Как правило, периодические издания демонстрируют «провинциальную гордость» в своих дебютных выпусках, цитируя видных деятелей культуры и декларируя прочную связь с известными личностями, родившимися в этом регионе или городе. Первый номер еженедельной газеты «Новая провинция» (Муром, октябрь 1995 г.) открывается такими словами: «Уже самим названием мы хотели бы выразить отстраненность от узкополитических тем, ибо провинция пока имеет устойчивый иммунитет от этой болезни “больших городов”»[38]
. В том же номере, в рубрике «Провинция и провинциалы», высказывания академика Дмитрия Лихачева сопоставляются с высказываниями местного экскурсовода С. Масленниковой. Цитируются слова Лихачева: «Мы ждем обновления нашей жизни именно из провинции. Мы верим в провинцию и во все то русское, что она сохранила». По словам Масленниковой, провинция – «не географическая, а скорее моральная категория». «Провинция, – продолжает она, – сильна людьми (все великие люди вышли из провинции) и особенным чувством любви к Родине»[39]. Ни в этом, ни в последующих номерах о провинции как концепции больше не упоминается; в соответствии с заявленной направленностью, «Новая провинция» отныне посвящена местным новостям и политике. Точно так же, объяснив выбор названия в первом номере, «Провинциалка» (Сергиев Посад, с 1995 г.) в дальнейшем сосредоточивает свое внимание на женской теме. В числе других местных газет – «Провинциальный экспресс» (Кимры, с 1996 г.), «Провинциальная мысль» (Ставрополь, с 1994 г.) и «Провинциальные хроники» (Выкса, Нижегородская область, с 1991 г.).Более поздняя «Ивановская провинция» (Шуя, Ивановская область, с 2002 г.), бывшие «Городские новости», объясняет смену названия тем, что «шуйских читателей редакция будет знакомить со всеми интересными и значимыми событиями, происходящими на земле Шуйской». «Провинциальное слово» (Гвардейск, Калининградская область, с 2002 г.) в первом выпуске обещает стать трибуной «для открытого и честного обмена мнениями о делах и заботах районных»[40]

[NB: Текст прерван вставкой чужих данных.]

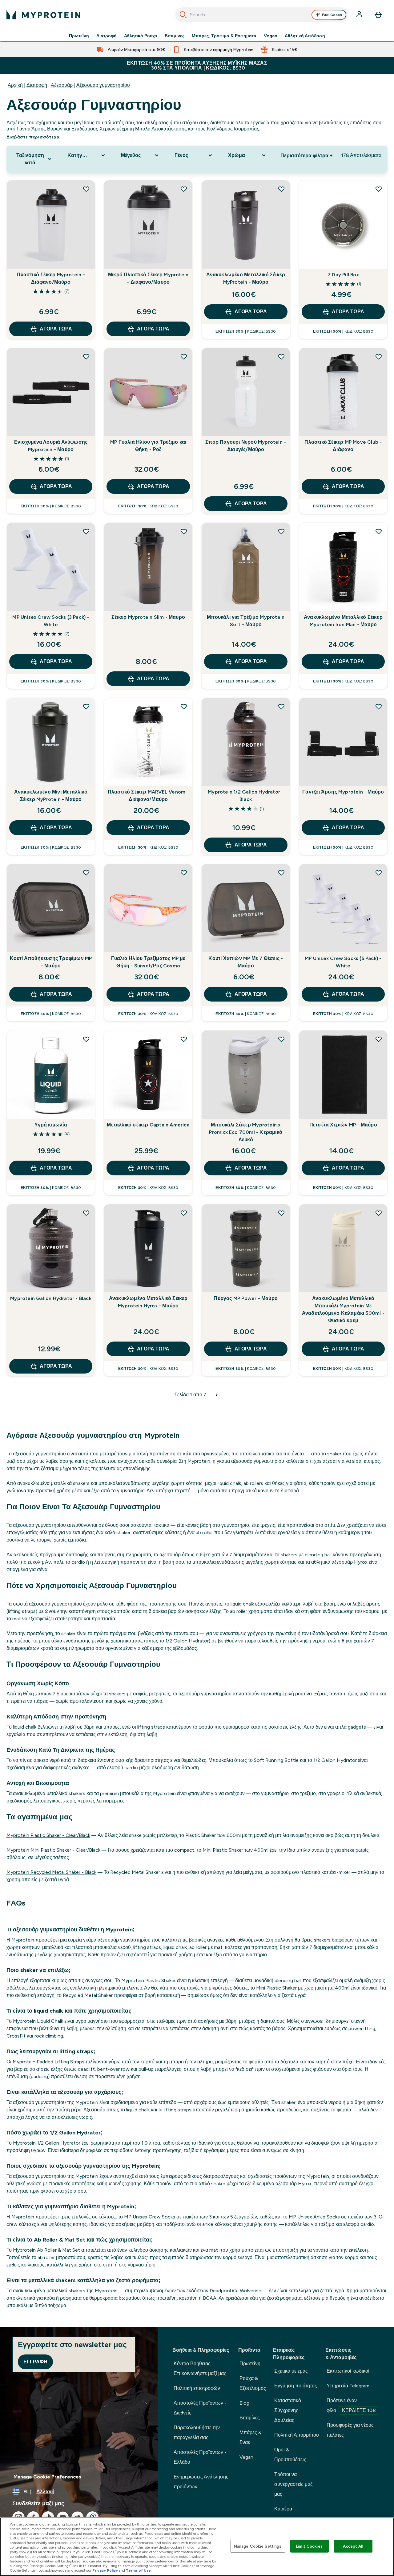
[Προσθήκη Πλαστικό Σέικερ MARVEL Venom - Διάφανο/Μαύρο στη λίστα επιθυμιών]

. Третий номер включает в себя озаглавленное «Страна сильна провинцией» интервью на целую страницу с депутатом областного совета, в котором он обсуждает проблемы и заботы области, ни словом не затрагивая провинцию как концепцию. В заключение эту тему формально поднимает интервьюер – вопросом, правда ли, что «провинциальный очаг вновь обречен просить огня». «Да, – отвечает депутат, – но важно то, что в России поняли значение и место муниципальной власти во властной вертикали. Осознали, что страна сильна провинцией»[41]. Трюизм, открывающий и завершающий интервью с местным политиком, подтверждает тот факт, что местные провинциальные органы власти, так же как и их провинциальные избиратели, признают и используют престиж самого слова «провинция», однако не проявляют никакого интереса к его концептуальным смыслам.В отличие от «Российской провинции» и «Русской провинции», эти местные издания не принимают открытого участия в дискурсе национального самоопределения. Тем не менее выбор названий и его стандартное обоснование отражают два важных итога провинциального дискурса двух последних десятилетий. Во-первых, недоверие к столице усилилось в результате децентрализации экономики, когда контроль Москвы над экономическим и культурным развитием регионов ослабел. Во-вторых, переоценка роли провинции обеспечила ее политическую и культурную элиту готовым набором положительно окрашенной лексики, пригодной для использования в самых разных целях. Само существование такого набора подтверждает изменения в символической географии страны и важное место провинции в формирующейся герметичной модели национальной идентичности. Теперь провинция выступает в русской культуре и идеологии претендентом на роль, традиционно отводимую Западу, – роль Другого.
Таким образом, оба элемента бинарной оппозиции «провинция – столица» находятся в процессе пересмотра.
Так же как и символическая власть Москвы, «буквальная» власть столицы, основанная на культурном и экономическом превосходстве, за последние два десятилетия оказалась подорванной. Продолжающийся распад концепции столицы ясно просматривается в многочисленных и множащихся далее именованиях различных городов по всей России «столицами». Такая привилегия города или поселка иногда может быть оправдана географическими и административными реалиями – например, когда Екатеринбург называют столицей Урала, Новосибирск – столицей Сибири, а Владивосток – столицей Дальнего Востока. Однако зачастую обоснования далеко не столь очевидны и кажутся надуманными, а то и притянутыми искусственно. Чаще всего подобные названия появляются на официальных сайтах различных городов, и вокруг них строится риторика официальных речей городских властей.